▶ TASK DETAILS: Please repeat the following records line for line, without changing anything.

▶ DATA TO PROCESS:
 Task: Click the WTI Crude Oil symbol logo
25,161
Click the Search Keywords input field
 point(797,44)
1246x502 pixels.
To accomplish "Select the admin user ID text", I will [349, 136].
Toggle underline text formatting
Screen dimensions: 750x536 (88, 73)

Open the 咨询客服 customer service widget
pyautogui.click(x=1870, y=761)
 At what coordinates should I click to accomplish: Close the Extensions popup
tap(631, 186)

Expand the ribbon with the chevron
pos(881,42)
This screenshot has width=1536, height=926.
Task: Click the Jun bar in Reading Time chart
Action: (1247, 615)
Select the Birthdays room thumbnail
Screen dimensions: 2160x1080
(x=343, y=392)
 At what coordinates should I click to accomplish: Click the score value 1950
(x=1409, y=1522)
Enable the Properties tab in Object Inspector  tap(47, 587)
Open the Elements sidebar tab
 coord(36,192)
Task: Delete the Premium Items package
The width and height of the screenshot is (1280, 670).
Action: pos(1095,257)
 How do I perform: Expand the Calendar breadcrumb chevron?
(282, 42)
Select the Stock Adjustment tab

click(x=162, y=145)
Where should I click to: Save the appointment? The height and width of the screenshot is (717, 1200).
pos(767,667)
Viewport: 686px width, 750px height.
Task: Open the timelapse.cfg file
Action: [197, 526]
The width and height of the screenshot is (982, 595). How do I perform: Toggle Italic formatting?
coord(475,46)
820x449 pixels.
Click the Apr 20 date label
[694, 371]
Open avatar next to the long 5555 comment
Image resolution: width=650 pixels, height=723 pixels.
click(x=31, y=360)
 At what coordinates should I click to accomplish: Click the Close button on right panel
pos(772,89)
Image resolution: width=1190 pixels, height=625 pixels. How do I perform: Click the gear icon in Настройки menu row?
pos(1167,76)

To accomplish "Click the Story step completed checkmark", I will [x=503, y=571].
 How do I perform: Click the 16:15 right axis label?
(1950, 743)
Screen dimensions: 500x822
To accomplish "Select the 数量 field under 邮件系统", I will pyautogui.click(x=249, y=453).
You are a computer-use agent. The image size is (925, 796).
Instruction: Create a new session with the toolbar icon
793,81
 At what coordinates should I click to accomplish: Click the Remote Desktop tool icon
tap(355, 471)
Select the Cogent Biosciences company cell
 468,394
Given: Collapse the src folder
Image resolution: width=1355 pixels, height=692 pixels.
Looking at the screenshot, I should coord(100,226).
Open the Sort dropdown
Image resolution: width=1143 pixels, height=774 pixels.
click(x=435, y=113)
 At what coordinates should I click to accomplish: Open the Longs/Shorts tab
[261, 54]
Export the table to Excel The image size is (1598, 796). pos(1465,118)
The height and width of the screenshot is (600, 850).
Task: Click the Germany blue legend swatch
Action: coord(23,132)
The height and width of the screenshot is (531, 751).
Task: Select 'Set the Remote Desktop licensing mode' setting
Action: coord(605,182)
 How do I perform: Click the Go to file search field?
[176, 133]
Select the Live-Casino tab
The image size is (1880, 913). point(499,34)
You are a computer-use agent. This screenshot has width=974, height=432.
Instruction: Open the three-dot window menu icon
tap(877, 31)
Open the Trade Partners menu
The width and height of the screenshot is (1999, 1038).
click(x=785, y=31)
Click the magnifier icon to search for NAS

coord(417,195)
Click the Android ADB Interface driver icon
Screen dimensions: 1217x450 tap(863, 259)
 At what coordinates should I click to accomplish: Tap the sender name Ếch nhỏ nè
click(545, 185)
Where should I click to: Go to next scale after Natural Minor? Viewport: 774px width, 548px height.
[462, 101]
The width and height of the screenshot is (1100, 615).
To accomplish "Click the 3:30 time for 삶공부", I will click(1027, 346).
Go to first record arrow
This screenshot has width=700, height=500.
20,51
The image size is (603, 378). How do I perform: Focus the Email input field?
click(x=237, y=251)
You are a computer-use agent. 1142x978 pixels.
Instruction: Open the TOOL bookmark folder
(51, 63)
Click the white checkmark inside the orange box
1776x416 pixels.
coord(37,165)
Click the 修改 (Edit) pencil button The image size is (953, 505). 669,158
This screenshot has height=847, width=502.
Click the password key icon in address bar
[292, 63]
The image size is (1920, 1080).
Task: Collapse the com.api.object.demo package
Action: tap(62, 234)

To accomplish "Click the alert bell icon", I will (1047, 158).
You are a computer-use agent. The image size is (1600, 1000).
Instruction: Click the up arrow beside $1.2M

▶ THE RESULT:
 Task: Click the WTI Crude Oil symbol logo
25,161
Click the Search Keywords input field
 point(797,44)
1246x502 pixels.
To accomplish "Select the admin user ID text", I will [349, 136].
Toggle underline text formatting
Screen dimensions: 750x536 (88, 73)

Open the 咨询客服 customer service widget
pyautogui.click(x=1870, y=761)
 At what coordinates should I click to accomplish: Close the Extensions popup
tap(631, 186)

Expand the ribbon with the chevron
pos(881,42)
This screenshot has width=1536, height=926.
Task: Click the Jun bar in Reading Time chart
Action: (1247, 615)
Select the Birthdays room thumbnail
Screen dimensions: 2160x1080
(x=343, y=392)
 At what coordinates should I click to accomplish: Click the score value 1950
(x=1409, y=1522)
Enable the Properties tab in Object Inspector  tap(47, 587)
Open the Elements sidebar tab
 coord(36,192)
Task: Delete the Premium Items package
The width and height of the screenshot is (1280, 670).
Action: pos(1095,257)
 How do I perform: Expand the Calendar breadcrumb chevron?
(282, 42)
Select the Stock Adjustment tab

click(x=162, y=145)
Where should I click to: Save the appointment? The height and width of the screenshot is (717, 1200).
pos(767,667)
Viewport: 686px width, 750px height.
Task: Open the timelapse.cfg file
Action: [197, 526]
The width and height of the screenshot is (982, 595). How do I perform: Toggle Italic formatting?
coord(475,46)
820x449 pixels.
Click the Apr 20 date label
[694, 371]
Open avatar next to the long 5555 comment
Image resolution: width=650 pixels, height=723 pixels.
click(x=31, y=360)
 At what coordinates should I click to accomplish: Click the Close button on right panel
pos(772,89)
Image resolution: width=1190 pixels, height=625 pixels. How do I perform: Click the gear icon in Настройки menu row?
pos(1167,76)

To accomplish "Click the Story step completed checkmark", I will [x=503, y=571].
 How do I perform: Click the 16:15 right axis label?
(1950, 743)
Screen dimensions: 500x822
To accomplish "Select the 数量 field under 邮件系统", I will pyautogui.click(x=249, y=453).
You are a computer-use agent. The image size is (925, 796).
Instruction: Create a new session with the toolbar icon
793,81
 At what coordinates should I click to accomplish: Click the Remote Desktop tool icon
tap(355, 471)
Select the Cogent Biosciences company cell
 468,394
Given: Collapse the src folder
Image resolution: width=1355 pixels, height=692 pixels.
Looking at the screenshot, I should coord(100,226).
Open the Sort dropdown
Image resolution: width=1143 pixels, height=774 pixels.
click(x=435, y=113)
 At what coordinates should I click to accomplish: Open the Longs/Shorts tab
[261, 54]
Export the table to Excel The image size is (1598, 796). pos(1465,118)
The height and width of the screenshot is (600, 850).
Task: Click the Germany blue legend swatch
Action: coord(23,132)
The height and width of the screenshot is (531, 751).
Task: Select 'Set the Remote Desktop licensing mode' setting
Action: coord(605,182)
 How do I perform: Click the Go to file search field?
[176, 133]
Select the Live-Casino tab
The image size is (1880, 913). point(499,34)
You are a computer-use agent. This screenshot has width=974, height=432.
Instruction: Open the three-dot window menu icon
tap(877, 31)
Open the Trade Partners menu
The width and height of the screenshot is (1999, 1038).
click(x=785, y=31)
Click the magnifier icon to search for NAS

coord(417,195)
Click the Android ADB Interface driver icon
Screen dimensions: 1217x450 tap(863, 259)
 At what coordinates should I click to accomplish: Tap the sender name Ếch nhỏ nè
click(545, 185)
Where should I click to: Go to next scale after Natural Minor? Viewport: 774px width, 548px height.
[462, 101]
The width and height of the screenshot is (1100, 615).
To accomplish "Click the 3:30 time for 삶공부", I will click(1027, 346).
Go to first record arrow
This screenshot has width=700, height=500.
20,51
The image size is (603, 378). How do I perform: Focus the Email input field?
click(x=237, y=251)
You are a computer-use agent. 1142x978 pixels.
Instruction: Open the TOOL bookmark folder
(51, 63)
Click the white checkmark inside the orange box
1776x416 pixels.
coord(37,165)
Click the 修改 (Edit) pencil button The image size is (953, 505). 669,158
This screenshot has height=847, width=502.
Click the password key icon in address bar
[292, 63]
The image size is (1920, 1080).
Task: Collapse the com.api.object.demo package
Action: tap(62, 234)

To accomplish "Click the alert bell icon", I will (1047, 158).
You are a computer-use agent. The image size is (1600, 1000).
Instruction: Click the up arrow beside $1.2M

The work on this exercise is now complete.